Surreality

Aviana is in surgery right now.

Technically, it’s exploratory, because they still don’t know exactly what they are dealing with, although they think it’s a ruptured appendix. Probably it had already perforated before she ever exhibited any signs, and with a child this small it’s difficult to diagnose anyway. Depending on what they find, we’ll be here for another five to seven days.

The surgeons are awesome. When one was in our room having me sign forms, and explaining to me all the detail I wanted to know, he got to the part “If her heart should stop, you want us to resuscitate”, and I broke down “Promise me you won’t let her heart stop!”. He put his arm around me and said he knew exactly what I was going through as he’s a parent who has had to go through the same thing. He said they treat each of these children as if it were their own child. The head surgeon has worked at four other children’s hospitals across the country; when he was in LA, he did 5 or 6 appendectomies a day.

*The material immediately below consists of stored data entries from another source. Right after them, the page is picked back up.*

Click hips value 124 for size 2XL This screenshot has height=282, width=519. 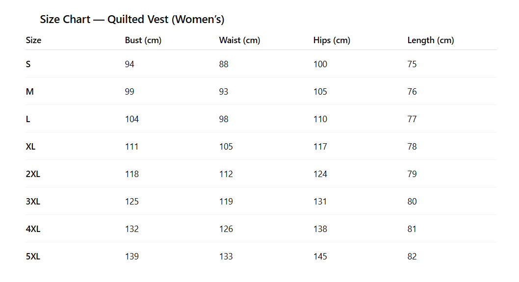click(x=320, y=174)
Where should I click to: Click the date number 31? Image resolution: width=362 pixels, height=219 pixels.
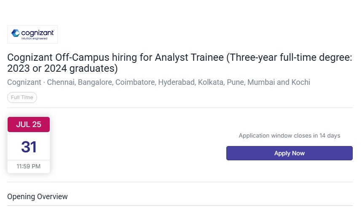coord(29,147)
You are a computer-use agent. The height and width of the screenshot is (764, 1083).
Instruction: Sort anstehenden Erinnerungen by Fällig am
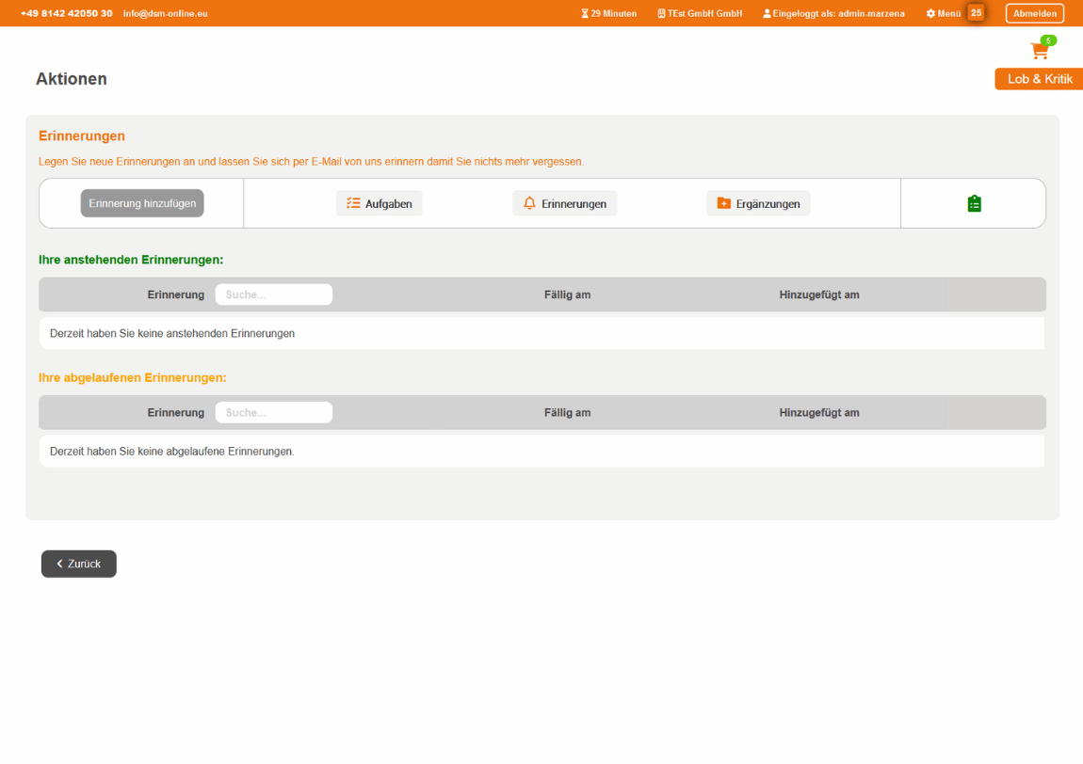pos(567,294)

I’m about maxed out emotionally, but doing all right, considering. Kevin is stoic but holding up beautifully. His ability to compartimentalize and focus on one thing at a time is an enviable talent! Brielle is doing OK as well. That’s been one of the hardest things, because we had never spent a night apart until Sunday. I was freaking out this morning because we still thought at that point Aviana had some sort of infectious disease, and my mom left a message early saying that Brielle was running a fever and had a bad cough and was up all night, so they weren’t going to come up. I was petrified–ab.so.lute.ly petrified– that she had the same thing, and would end up here all plugged in and tubed up in a week. I was almost thankful when they decided it was probably the appendix. And Brielle does not have a fever, only a minimal cough, and while she did wake up several times in the night, it was just mostly malcontent, not sickness, and she went right back to sleep on her own. She’s here now, and we’ve nursed and cuddled which makes us both feel better.

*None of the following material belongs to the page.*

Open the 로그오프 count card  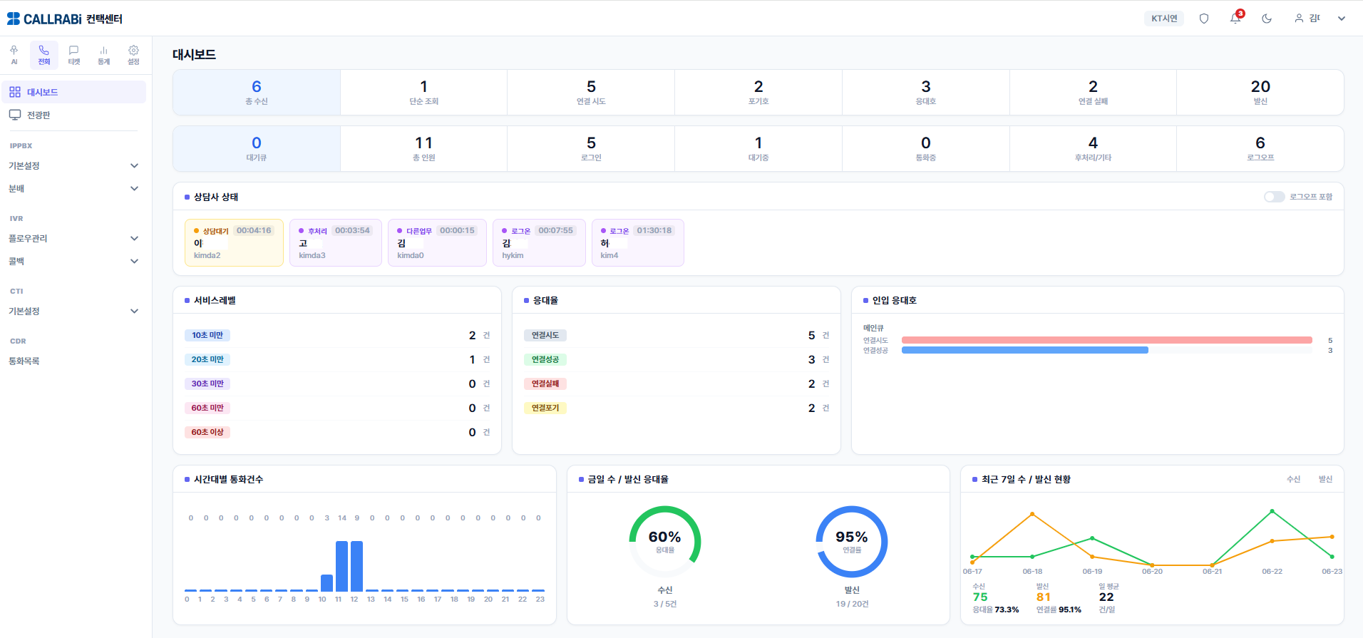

Aviana is maxed out emotionally. She is scared and hurting and tired of all the prodding and poking. I could barely keep her calm during her ultrasound. She pulled her NG tube out of her nose a tiny bit in her sleep, the nurse needed to fix it, and it was six in the morning, and it woke her up. She fought and fought and screamed and fought. She said, “I tan’t do dis in the middle of the night!” She cried and cried, “I’m done! I’m done! I’m done wif everyfing! I’m done wif everyfing in my whole wife!!”

Poor sweetheart!

We love knowing you’re out there praying for us, knowing so many people are at the feet of our King on our behalf. Thank you. Thank you. Thank you.

One thought on “Surreality

  1. Theresa says:

    Oh Jessica, you and the family are in my prayers. Poor little Aviana, it just breaks my heart reading your blogs this week. Take care and I’ll talk to you soon.